**Short task:** Arrange everything from the line containing "Click the word 'communicate' in the heading" down to the end of the listing as a Markdown table with the columns Row and Text. Number each line in Row, and leave out blank lines.

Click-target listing
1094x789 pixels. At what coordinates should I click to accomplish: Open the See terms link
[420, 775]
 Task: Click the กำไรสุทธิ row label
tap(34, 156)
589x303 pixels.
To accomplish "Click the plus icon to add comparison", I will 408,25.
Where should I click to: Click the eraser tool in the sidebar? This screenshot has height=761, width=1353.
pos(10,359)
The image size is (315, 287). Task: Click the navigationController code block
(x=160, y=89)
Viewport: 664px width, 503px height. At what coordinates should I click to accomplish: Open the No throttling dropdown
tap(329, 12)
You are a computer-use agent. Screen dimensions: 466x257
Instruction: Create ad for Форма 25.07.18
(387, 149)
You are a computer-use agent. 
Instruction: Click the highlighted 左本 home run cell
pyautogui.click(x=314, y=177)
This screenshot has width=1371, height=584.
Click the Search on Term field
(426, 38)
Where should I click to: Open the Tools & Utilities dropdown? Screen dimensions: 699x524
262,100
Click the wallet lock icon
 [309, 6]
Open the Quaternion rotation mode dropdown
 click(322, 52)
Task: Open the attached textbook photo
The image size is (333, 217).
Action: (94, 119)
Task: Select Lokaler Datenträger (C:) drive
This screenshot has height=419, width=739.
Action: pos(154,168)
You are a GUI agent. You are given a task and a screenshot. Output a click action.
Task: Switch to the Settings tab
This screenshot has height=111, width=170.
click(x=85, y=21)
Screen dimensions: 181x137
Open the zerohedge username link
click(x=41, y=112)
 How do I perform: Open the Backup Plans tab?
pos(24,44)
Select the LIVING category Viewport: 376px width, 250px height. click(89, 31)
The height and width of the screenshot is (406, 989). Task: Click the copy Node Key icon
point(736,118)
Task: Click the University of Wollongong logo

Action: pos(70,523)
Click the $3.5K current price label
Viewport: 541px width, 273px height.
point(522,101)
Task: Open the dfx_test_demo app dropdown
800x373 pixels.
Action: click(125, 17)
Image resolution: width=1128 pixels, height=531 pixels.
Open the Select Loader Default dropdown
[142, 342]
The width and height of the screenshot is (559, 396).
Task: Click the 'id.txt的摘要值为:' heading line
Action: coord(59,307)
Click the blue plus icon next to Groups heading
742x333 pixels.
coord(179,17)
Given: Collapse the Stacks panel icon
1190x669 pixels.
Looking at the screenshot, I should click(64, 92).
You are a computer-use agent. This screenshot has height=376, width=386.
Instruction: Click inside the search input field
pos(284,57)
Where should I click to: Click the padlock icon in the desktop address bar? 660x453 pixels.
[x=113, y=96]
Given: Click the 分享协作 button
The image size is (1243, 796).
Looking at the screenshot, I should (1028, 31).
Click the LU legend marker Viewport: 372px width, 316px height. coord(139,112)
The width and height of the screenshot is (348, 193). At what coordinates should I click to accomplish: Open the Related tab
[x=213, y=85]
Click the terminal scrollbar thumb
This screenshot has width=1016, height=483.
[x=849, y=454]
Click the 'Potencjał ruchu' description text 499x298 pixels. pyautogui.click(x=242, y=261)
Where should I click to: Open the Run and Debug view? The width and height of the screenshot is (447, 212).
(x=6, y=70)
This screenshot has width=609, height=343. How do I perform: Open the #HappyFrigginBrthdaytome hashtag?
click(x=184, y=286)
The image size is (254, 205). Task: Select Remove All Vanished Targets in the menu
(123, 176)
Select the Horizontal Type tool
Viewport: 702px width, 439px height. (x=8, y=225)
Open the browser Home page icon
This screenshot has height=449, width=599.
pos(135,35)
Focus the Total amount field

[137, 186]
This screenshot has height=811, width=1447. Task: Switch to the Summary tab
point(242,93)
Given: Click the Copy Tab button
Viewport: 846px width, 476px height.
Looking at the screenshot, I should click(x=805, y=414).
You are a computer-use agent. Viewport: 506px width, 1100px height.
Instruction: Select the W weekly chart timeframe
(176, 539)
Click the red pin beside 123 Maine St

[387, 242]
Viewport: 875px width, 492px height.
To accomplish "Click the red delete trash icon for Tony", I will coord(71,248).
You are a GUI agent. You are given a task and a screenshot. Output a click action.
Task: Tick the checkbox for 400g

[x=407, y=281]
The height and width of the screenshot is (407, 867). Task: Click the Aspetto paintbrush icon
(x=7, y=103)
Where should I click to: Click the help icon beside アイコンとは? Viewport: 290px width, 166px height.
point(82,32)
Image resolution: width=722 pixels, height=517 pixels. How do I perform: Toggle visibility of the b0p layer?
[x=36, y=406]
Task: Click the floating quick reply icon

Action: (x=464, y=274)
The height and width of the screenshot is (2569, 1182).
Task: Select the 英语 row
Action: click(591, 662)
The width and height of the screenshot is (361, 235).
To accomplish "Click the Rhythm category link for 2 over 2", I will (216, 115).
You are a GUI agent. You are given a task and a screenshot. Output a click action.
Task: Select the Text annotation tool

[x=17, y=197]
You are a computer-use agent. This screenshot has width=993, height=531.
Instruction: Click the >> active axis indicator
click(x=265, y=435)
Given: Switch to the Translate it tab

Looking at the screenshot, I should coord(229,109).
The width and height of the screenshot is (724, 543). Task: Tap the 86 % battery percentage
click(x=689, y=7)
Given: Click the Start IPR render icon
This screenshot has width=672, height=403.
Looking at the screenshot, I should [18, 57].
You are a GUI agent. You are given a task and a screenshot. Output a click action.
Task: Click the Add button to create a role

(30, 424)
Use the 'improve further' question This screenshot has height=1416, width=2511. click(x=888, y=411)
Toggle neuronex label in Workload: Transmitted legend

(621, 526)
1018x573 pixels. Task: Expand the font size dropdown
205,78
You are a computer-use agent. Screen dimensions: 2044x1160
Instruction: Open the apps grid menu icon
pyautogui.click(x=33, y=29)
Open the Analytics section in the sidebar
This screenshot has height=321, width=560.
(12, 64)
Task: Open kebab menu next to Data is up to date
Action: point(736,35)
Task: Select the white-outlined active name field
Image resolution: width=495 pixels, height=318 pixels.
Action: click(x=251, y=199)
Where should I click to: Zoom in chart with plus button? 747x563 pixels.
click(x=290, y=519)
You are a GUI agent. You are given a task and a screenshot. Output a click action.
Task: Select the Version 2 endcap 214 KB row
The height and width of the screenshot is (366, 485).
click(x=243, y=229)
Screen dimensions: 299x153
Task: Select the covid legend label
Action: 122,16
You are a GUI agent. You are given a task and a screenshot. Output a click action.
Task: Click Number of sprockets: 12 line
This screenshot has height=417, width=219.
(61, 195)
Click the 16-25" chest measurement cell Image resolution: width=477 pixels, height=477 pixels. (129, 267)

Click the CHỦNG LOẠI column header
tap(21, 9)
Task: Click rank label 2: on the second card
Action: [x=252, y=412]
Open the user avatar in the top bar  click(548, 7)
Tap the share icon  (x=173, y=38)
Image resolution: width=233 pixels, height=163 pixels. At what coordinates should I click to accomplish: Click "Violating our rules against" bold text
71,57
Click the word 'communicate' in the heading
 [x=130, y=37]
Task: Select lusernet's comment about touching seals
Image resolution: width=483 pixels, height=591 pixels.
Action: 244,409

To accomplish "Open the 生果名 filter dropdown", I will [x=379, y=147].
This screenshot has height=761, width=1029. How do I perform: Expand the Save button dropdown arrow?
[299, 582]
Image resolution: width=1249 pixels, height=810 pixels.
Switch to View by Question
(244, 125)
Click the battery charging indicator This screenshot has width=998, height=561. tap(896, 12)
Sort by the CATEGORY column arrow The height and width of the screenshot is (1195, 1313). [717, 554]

**Response to this exercise:**
| Row | Text |
|---|---|
| 1 | Click the word 'communicate' in the heading |
| 2 |  [x=130, y=37] |
| 3 | Task: Select lusernet's comment about touching seals |
| 4 | Image resolution: width=483 pixels, height=591 pixels. |
| 5 | Action: 244,409 |
| 6 | To accomplish "Open the 生果名 filter dropdown", I will [x=379, y=147]. |
| 7 | This screenshot has height=761, width=1029. How do I perform: Expand the Save button dropdown arrow? |
| 8 | [299, 582] |
| 9 | Image resolution: width=1249 pixels, height=810 pixels. |
| 10 | Switch to View by Question |
| 11 | (244, 125) |
| 12 | Click the battery charging indicator This screenshot has width=998, height=561. tap(896, 12) |
| 13 | Sort by the CATEGORY column arrow The height and width of the screenshot is (1195, 1313). [717, 554] |